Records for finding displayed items
■ ■ ■ ■ ■
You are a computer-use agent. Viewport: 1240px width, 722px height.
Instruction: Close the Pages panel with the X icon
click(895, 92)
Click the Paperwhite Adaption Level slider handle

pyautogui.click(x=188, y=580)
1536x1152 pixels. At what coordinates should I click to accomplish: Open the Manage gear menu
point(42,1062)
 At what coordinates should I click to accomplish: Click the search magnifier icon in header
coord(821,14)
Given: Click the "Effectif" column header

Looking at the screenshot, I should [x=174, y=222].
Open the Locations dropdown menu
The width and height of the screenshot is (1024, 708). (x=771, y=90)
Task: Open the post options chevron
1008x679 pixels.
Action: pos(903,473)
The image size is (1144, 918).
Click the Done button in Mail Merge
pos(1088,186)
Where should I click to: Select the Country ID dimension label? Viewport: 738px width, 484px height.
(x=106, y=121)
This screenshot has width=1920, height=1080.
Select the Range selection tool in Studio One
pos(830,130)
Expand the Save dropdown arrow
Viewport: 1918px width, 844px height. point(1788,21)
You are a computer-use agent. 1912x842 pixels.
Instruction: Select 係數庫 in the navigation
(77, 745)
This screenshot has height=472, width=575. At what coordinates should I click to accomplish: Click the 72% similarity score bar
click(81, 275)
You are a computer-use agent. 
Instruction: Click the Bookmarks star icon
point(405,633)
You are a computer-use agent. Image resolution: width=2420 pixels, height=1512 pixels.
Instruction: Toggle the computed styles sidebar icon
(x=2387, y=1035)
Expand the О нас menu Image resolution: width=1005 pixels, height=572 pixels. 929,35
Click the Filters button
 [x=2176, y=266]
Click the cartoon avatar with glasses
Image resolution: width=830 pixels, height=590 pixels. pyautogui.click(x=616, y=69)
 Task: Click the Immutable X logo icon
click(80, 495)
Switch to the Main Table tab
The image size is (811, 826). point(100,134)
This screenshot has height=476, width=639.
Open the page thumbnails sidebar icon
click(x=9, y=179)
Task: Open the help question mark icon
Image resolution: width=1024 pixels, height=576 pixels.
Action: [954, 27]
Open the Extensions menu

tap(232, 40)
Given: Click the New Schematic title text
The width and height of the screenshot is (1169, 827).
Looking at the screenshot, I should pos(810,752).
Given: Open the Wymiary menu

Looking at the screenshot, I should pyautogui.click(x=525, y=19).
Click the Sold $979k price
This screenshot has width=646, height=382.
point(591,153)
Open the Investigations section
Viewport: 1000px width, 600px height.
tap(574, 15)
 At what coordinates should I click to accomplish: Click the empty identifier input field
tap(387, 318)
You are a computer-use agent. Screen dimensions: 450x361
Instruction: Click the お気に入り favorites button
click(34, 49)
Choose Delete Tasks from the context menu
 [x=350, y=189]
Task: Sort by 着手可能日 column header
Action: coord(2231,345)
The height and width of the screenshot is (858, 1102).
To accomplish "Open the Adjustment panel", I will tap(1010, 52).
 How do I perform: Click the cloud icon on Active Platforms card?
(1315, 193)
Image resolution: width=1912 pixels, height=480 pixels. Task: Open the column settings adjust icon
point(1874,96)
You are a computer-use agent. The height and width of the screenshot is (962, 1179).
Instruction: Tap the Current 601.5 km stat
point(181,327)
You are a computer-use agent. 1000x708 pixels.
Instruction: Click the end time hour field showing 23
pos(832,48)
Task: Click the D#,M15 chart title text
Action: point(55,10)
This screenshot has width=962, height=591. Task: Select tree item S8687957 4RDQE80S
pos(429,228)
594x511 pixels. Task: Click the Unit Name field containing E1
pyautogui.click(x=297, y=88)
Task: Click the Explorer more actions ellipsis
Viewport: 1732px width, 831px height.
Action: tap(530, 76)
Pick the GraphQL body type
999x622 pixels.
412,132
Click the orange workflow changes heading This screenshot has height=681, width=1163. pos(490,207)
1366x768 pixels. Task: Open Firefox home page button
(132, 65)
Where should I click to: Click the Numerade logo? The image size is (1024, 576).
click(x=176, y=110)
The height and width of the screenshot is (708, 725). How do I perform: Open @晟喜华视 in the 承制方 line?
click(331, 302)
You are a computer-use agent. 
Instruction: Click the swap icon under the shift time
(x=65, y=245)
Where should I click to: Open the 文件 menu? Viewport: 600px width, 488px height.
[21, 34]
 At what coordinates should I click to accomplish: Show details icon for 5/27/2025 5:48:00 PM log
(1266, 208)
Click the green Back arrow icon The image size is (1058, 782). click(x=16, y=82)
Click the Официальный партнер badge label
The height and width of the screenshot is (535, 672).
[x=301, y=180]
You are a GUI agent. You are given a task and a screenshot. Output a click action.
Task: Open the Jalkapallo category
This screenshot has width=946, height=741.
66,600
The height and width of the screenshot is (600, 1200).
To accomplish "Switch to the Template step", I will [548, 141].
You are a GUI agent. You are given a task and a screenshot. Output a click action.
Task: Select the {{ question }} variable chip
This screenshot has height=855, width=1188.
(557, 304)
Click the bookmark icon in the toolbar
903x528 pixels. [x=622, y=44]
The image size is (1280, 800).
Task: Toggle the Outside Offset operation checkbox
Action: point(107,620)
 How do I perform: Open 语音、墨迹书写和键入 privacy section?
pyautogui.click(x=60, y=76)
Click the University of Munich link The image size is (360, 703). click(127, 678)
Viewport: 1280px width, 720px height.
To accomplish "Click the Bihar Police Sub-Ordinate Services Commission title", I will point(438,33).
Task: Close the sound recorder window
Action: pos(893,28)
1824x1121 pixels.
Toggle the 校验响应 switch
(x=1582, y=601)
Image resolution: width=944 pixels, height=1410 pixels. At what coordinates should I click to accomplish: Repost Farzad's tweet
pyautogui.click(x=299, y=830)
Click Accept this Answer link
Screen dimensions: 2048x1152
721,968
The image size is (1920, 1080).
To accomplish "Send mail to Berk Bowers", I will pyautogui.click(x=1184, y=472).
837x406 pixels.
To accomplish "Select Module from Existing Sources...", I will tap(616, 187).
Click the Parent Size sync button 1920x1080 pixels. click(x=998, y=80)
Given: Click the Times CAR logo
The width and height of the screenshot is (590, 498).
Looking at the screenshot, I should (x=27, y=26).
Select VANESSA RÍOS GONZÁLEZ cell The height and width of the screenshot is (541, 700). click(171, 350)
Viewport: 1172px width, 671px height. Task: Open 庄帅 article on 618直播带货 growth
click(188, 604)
■ ■ ■ ■ ■
Copy the records above word for word, beginning with the line that contains "Expand the О" and continuing through the line that contains "(1315, 193)", with both of those lines included.

FINISHED ANSWER
Expand the О нас menu Image resolution: width=1005 pixels, height=572 pixels. 929,35
Click the Filters button
 [x=2176, y=266]
Click the cartoon avatar with glasses
Image resolution: width=830 pixels, height=590 pixels. pyautogui.click(x=616, y=69)
 Task: Click the Immutable X logo icon
click(80, 495)
Switch to the Main Table tab
The image size is (811, 826). point(100,134)
This screenshot has height=476, width=639.
Open the page thumbnails sidebar icon
click(x=9, y=179)
Task: Open the help question mark icon
Image resolution: width=1024 pixels, height=576 pixels.
Action: [954, 27]
Open the Extensions menu

tap(232, 40)
Given: Click the New Schematic title text
The width and height of the screenshot is (1169, 827).
Looking at the screenshot, I should pos(810,752).
Given: Open the Wymiary menu

Looking at the screenshot, I should pyautogui.click(x=525, y=19).
Click the Sold $979k price
This screenshot has width=646, height=382.
point(591,153)
Open the Investigations section
Viewport: 1000px width, 600px height.
tap(574, 15)
 At what coordinates should I click to accomplish: Click the empty identifier input field
tap(387, 318)
You are a computer-use agent. Screen dimensions: 450x361
Instruction: Click the お気に入り favorites button
click(34, 49)
Choose Delete Tasks from the context menu
 [x=350, y=189]
Task: Sort by 着手可能日 column header
Action: coord(2231,345)
The height and width of the screenshot is (858, 1102).
To accomplish "Open the Adjustment panel", I will tap(1010, 52).
 How do I perform: Click the cloud icon on Active Platforms card?
(1315, 193)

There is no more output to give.